De Santis Mark L, Myrick Hugh, Lamis Dorian A, Pelic Christopher P, Rhue Colette, York Janet
Ralph H. Johnson VAMC, Mental Health Service Line , Charleston, South Carolina , USA.
Issues Ment Health Nurs. 2015 Mar;36(3):190-9. doi: 10.3109/01612840.2014.961625.
In total, 75% of suicides reported to the Joint Commission as sentinel events since 1995, have occurred in psychiatric settings. Ensuring patient safety is one of the primary tasks of inpatient psychiatric units. A review of inpatient suicide-specific safety components, inclusive of incidence and risk; guidelines for evidence-based care; environmental safety; suicide risk assessment; milieu observation and monitoring; psychotherapeutic interventions; and documentation is provided. The Veterans Health Administration (VA) has been recognized as an exemplar system in suicide prevention.
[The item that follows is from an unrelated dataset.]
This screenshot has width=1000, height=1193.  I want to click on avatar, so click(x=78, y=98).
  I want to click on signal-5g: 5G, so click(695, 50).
A VA inpatient psychiatric unit is used to illustrate the operationalization of a culture of suicide-specific safety. We conclude by describing preliminary unit outcomes and acknowledging limitations of suicide-specific inpatient care and gaps in the current inpatient practices and research on psychotherapeutic interventions, observation, and monitoring.
自1995年以来,向联合委员会报告为警讯事件的自杀事件中,总计75%发生在精神科环境中。确保患者安全是住院精神科病房的主要任务之一。本文回顾了住院自杀特定安全要素,包括发生率和风险;循证护理指南;环境安全;自杀风险评估;环境观察与监测;心理治疗干预;以及文件记录。退伍军人健康管理局(VA)被公认为自杀预防的典范系统。以一个VA住院精神科病房为例,说明自杀特定安全文化的实施情况。我们通过描述该病房的初步成果,并承认自杀特定住院护理的局限性以及当前住院实践和心理治疗干预、观察与监测研究中的差距来结束本文。